Creating Customized Grid'5000 Environments with Chef
From Grid5000
Contents |
Introduction
The goal of this practical session is to introduce Grid'5000 users to Chef, an open source configuration management tool. We will present how Chef can be used to describe and automate large distributed software installations typically used on Grid'5000.
The basic utilization of Chef involves applying a set of cookbooks to nodes. A cookbook is a description of the installation and configuration of a software tool, written in Ruby using resources offered by the Chef framework.

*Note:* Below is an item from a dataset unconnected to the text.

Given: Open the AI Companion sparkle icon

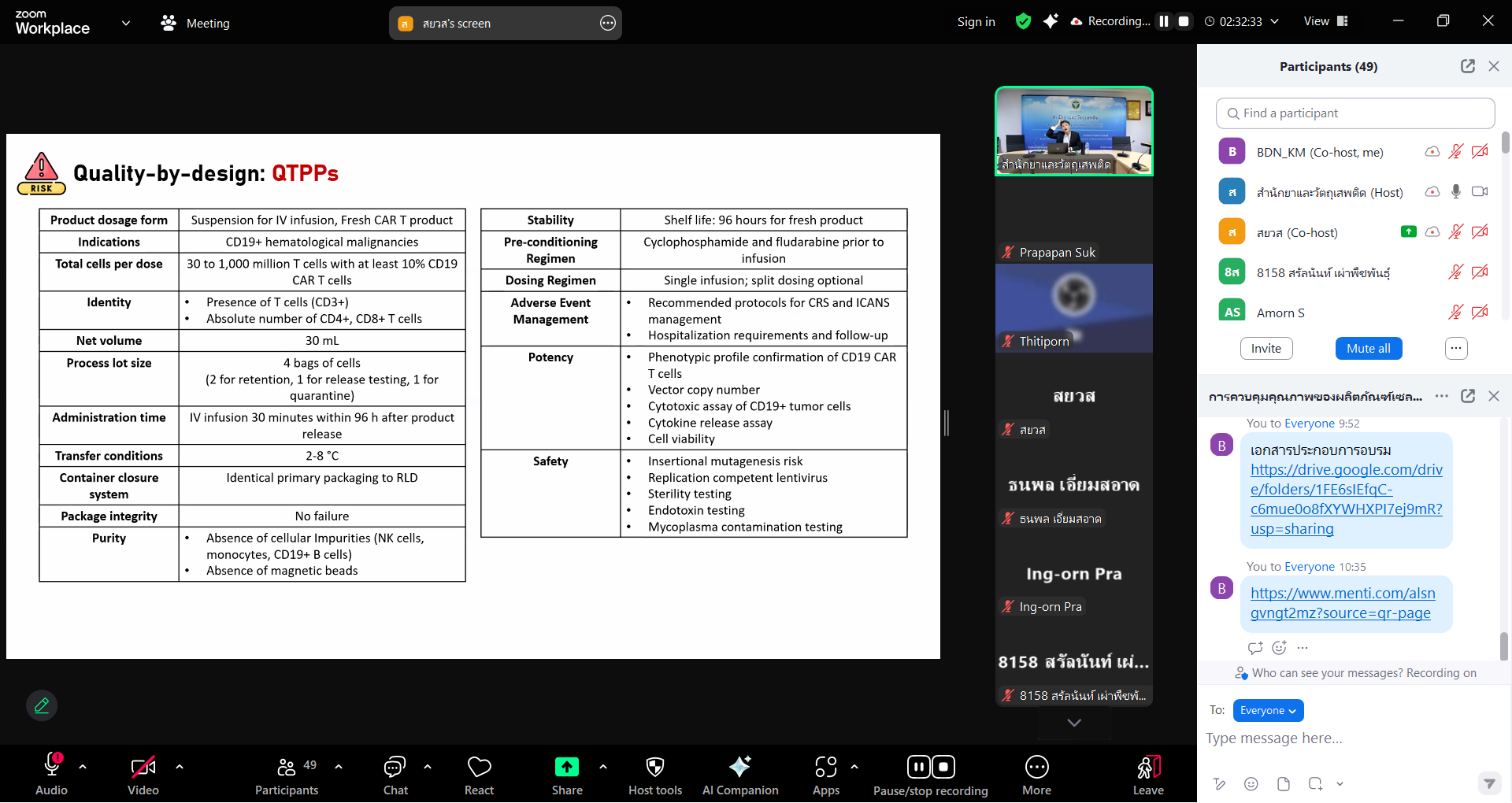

A node configuration is described as a JSON entry which is interpreted by Chef to modify software installed on a node in order to match the required configuration.
Installing Chef
First, we reserve three nodes in deploy mode on Grid'5000:
$ oarsub -l nodes=3,walltime=2 -t deploy 'sleep 86400'
We connect to the job (replace with your own job ID):
$oarsub-COAR_JOB_ID
Then, we deploy a squeeze image on the first node:
$ kadeploy3 -e squeeze-x64-nfs -m `head -1 $OAR_NODE_FILE` -k
Let's connect to the first node:
$ ssh root@`head -1 $OAR_NODE_FILE`
To install Chef, we first need to install RubyGems:
# aptitude update # aptitude install ruby ruby-dev libopenssl-ruby rdoc ri irb build-essential wget ssl-cert # These are the required dependencies for RubyGems # cd /tmp/ # env http_proxy=http://proxy:3128 wget http://production.cf.rubygems.org/rubygems/rubygems-1.7.2.tgz # tar xzf rubygems-1.7.2.tgz # cd rubygems-1.7.2 # ruby setup.rb # ln -s /usr/bin/gem1.8 /usr/bin/gem
Now that RubyGems is installed, we can install Chef:
# env http_proxy=http://proxy:3128 gem install chef --no-rdoc --no-ri
Finally, we configure it:
# mkdir -p /etc/chef /tmp/chef-solo
Create a /etc/chef/solo.rb file containing the following content:
cookbook_path "/tmp/chef-solo/cookbooks" file_cache_path "/tmp/chef-solo"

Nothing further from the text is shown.